PROBLEMS TO WORK ON ->
A) According to the news report on the IAEA draft resolution, who read John Bolton's statement to reporters?
B) Render this sentence from the news report on the IAEA draft resolution into Spanish: "This is the most controversial part of Iran's program since enrichment can be used to develop nuclear material for weapons."
C) Continue the news report on the IAEA draft resolution from its final sentence.

France, Britain and Germany formally submitted a toughly-worded draft resolution to the U.N. International Atomic Energy Agency (IAEA) Friday ... Reuters
By Louis Charbonneau
VIENNA - The United States said on Saturday that Iran was "completely isolated" in what Washington says is Tehran's pursuit of an atom bomb, while talks at the U.N. atomic agency stalled over what to demand of Tehran.
France, Britain and Germany formally submitted a toughly-worded draft resolution to the U.N. International Atomic Energy Agency (IAEA) Friday that calls on Tehran to immediately freeze its uranium enrichment program.
This is the most controversial part of Iran's program since enrichment can be used to develop nuclear material for weapons.
"The United States fully endorses the draft resolution. Iran remains completely isolated in its pursuit of nuclear weapons and the draft resolution to be considered this morning makes that clear," U.S. Under Secretary of State John Bolton said.
The statement was read to reporters by the head of the U.S. delegation at this week's meeting of the U.N. agency in Vienna, Jackie Sanders. The resolution was to be debated Saturday.

EXCERPTED RECORDS ->
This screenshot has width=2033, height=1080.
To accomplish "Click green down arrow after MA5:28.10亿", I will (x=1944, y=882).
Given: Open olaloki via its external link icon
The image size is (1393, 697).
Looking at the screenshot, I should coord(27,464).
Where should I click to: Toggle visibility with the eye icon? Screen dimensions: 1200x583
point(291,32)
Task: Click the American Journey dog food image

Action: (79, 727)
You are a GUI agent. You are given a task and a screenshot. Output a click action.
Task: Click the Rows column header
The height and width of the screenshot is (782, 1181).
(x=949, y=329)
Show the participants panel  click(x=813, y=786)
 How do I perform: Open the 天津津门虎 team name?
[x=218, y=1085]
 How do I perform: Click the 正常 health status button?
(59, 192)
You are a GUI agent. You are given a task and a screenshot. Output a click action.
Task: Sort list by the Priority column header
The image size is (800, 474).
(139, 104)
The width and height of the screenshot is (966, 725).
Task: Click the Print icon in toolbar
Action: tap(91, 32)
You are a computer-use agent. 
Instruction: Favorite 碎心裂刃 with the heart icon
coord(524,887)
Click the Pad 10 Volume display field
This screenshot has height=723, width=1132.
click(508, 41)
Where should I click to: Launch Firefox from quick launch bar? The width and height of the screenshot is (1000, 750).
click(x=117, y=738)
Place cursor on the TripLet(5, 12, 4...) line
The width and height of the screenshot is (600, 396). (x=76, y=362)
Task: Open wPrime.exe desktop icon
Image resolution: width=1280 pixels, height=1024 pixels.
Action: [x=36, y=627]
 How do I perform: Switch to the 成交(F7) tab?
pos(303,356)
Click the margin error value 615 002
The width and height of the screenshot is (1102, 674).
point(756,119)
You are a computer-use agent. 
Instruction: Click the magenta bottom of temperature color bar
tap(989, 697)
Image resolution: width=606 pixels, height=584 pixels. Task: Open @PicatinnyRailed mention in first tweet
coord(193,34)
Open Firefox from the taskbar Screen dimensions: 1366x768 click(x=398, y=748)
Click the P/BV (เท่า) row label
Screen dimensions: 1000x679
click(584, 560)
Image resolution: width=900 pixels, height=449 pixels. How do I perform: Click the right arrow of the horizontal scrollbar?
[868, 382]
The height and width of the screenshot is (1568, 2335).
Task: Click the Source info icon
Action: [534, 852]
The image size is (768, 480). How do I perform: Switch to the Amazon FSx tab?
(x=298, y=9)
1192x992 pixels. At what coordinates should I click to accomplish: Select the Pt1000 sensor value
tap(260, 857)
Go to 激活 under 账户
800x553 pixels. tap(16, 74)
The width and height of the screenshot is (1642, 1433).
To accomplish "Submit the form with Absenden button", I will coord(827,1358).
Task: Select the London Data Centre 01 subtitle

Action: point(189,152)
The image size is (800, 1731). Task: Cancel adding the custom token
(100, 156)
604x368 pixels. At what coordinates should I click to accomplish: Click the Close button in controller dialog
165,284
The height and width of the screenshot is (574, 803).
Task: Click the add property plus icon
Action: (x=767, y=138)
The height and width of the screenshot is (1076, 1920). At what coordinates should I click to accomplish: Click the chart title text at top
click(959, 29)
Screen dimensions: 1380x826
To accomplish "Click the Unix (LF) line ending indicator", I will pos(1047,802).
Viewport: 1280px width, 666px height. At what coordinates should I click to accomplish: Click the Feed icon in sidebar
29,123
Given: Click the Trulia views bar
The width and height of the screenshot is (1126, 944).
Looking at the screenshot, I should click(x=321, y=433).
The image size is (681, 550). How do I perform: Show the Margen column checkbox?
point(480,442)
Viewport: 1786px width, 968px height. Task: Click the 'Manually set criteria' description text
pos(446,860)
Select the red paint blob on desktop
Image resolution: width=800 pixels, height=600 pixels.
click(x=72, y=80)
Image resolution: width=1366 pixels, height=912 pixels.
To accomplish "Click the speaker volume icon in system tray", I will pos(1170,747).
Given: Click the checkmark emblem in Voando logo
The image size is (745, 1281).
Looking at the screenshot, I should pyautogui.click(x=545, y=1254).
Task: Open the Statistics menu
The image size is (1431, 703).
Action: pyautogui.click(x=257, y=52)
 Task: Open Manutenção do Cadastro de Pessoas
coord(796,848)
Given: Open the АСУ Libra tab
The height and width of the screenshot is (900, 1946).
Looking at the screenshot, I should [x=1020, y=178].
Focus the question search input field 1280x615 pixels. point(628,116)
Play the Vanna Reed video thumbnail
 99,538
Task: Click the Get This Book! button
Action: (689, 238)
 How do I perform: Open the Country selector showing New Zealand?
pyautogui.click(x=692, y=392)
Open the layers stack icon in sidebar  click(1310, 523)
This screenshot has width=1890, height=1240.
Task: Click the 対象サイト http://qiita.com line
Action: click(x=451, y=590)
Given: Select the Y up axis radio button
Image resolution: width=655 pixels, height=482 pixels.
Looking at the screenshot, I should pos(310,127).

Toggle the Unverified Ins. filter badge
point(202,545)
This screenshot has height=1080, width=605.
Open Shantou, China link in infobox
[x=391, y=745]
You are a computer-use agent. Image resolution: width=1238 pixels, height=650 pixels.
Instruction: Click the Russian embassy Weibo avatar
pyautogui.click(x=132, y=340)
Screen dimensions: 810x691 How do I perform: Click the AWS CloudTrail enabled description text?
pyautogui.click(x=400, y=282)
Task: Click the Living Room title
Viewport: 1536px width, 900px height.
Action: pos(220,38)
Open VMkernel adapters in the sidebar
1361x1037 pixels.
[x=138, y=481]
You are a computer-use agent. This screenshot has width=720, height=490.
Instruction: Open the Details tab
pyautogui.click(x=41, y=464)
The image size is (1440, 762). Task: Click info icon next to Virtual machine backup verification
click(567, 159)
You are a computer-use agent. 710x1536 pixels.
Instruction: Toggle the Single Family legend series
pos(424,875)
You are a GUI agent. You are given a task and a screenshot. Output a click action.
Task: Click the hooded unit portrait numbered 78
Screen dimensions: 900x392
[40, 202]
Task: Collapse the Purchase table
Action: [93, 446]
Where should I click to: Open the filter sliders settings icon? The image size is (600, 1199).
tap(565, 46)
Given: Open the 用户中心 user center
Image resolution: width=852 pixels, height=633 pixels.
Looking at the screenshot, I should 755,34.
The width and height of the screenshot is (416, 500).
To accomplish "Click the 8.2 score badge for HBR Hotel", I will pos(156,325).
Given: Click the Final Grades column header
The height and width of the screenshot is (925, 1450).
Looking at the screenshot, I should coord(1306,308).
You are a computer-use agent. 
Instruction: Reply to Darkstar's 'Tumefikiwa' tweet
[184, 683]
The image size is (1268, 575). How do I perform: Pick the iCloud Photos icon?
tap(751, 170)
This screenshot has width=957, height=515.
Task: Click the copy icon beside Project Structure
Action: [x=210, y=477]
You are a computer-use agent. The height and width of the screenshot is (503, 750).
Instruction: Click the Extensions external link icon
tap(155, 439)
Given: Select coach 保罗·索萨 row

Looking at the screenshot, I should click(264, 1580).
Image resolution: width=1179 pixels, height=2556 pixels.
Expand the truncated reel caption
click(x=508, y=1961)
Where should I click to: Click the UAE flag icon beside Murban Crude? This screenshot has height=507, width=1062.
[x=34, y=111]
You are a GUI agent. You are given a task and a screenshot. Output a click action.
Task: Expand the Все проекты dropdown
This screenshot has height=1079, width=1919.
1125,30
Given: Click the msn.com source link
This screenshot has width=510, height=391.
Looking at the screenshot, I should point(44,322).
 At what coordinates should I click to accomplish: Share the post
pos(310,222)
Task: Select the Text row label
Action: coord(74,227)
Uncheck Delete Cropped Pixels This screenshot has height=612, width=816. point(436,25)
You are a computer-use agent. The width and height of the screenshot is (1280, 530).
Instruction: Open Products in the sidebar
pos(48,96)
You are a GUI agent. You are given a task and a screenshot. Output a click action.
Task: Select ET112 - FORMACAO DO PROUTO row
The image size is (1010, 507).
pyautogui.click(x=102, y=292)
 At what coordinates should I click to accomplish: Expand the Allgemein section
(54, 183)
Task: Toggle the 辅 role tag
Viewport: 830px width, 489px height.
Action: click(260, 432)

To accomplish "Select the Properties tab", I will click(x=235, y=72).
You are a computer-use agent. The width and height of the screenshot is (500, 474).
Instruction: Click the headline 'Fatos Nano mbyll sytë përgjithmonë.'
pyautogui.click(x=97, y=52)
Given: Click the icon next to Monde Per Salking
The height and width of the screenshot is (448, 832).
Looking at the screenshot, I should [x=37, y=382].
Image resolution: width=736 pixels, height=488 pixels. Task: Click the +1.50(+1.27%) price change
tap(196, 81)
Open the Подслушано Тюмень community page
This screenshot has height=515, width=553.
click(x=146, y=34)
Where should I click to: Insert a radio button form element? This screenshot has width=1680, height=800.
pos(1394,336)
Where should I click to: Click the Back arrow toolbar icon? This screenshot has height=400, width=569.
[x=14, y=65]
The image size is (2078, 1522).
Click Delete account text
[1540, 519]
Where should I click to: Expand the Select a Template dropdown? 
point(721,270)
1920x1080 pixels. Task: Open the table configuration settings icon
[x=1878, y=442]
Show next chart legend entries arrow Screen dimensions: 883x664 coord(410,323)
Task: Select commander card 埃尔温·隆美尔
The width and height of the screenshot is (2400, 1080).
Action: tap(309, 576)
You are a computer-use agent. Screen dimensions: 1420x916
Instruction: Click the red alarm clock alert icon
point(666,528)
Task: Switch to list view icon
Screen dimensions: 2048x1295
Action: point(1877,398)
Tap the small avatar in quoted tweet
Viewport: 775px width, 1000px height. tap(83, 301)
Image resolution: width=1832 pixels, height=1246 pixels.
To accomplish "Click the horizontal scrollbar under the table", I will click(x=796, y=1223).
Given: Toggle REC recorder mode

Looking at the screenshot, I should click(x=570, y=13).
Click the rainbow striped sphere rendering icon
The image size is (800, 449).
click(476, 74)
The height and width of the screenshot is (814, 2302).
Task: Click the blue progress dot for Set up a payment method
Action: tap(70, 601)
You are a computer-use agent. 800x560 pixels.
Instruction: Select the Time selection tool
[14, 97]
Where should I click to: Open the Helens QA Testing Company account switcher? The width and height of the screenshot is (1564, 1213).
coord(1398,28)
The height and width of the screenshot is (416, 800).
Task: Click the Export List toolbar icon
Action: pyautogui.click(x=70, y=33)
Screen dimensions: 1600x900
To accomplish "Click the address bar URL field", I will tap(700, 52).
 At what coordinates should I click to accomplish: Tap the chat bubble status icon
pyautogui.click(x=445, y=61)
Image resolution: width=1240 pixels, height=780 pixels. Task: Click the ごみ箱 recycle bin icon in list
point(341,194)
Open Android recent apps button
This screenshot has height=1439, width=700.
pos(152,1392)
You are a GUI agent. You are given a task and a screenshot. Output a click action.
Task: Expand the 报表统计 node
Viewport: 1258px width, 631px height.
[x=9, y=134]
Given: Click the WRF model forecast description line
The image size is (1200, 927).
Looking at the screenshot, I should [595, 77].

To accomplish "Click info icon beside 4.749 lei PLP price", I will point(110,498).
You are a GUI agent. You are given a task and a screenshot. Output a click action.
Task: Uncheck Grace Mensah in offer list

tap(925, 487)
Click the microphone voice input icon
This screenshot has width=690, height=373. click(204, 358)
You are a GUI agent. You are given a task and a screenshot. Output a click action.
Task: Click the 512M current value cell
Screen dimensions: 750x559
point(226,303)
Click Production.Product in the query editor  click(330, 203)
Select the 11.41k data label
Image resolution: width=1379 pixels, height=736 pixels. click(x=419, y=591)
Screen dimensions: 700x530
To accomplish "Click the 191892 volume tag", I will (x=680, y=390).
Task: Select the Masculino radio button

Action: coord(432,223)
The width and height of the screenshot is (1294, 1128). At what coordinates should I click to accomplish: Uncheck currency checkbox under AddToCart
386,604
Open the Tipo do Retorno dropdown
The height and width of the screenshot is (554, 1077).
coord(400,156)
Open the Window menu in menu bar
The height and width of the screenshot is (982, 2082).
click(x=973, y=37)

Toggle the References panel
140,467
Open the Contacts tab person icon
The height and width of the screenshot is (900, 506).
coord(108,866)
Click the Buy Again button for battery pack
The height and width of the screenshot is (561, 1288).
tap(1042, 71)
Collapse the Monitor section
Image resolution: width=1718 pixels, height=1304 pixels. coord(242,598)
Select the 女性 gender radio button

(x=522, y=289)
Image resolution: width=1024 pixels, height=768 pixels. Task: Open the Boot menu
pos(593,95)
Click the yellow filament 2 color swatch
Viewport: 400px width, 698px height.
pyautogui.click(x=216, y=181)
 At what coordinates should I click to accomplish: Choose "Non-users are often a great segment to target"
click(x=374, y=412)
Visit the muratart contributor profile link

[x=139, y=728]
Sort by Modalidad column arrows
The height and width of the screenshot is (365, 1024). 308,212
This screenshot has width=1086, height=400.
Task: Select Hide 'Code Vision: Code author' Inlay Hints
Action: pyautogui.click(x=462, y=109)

ANSWERS ->
A) Jackie Sanders, head of the U.S. delegation at the meeting in Vienna.

B) Esta es la parte más polémica del programa de Irán, ya que el enriquecimiento puede utilizarse para desarrollar material nuclear para armas.

C)
Iran denies any plan to develop nuclear arms and insists its program is intended only to produce electricity. It says its enrichment facilities would be used only to make low-enriched fuel for power plants, not highly-enriched fuel for bombs.
This demand for the enrichment freeze has caused a split among the 35 members of the IAEA board of governors, some of which believe that it could set a bad precedent.
Brazil and South Africa also have enrichment programs and fear that someday they too could be told to freeze their commercial enrichment activities, diplomats said. They have the support of the large block of non-aligned states on the board.
Although the draft resolution has the backing of a majority of IAEA board members, the agency prefers to adopt all decisions unanimously by consensus, rather than by a vote. Negotiators from the EU three are currently meeting with non-aligned diplomats to persuade them to accept the draft text.
Although Washington appears satisfied with the draft text, Western diplomats said U.S. negotiators had to retreat somewhat from their demand that Iran be reported to the U.N. Security Council for hiding parts of its parts program for 18 years.
"We've had very constructive negotiations," Bolton said about the week-long talks, which diplomats close to them described as occasionally heated.
A Western diplomat familiar with U.S. thinking said he was confident the resolution, if approved, would lead to a Security Council referral and possibly economic sanctions in November.
"It looks like Iran's going to the Security Council," he said.
The IAEA has been investigating Iran's nuclear program for two years. Although it has found many concealed activities that could be used to develop weapons, it has found no "smoking gun" that would prove U.S. allegations of Iranian bomb plans.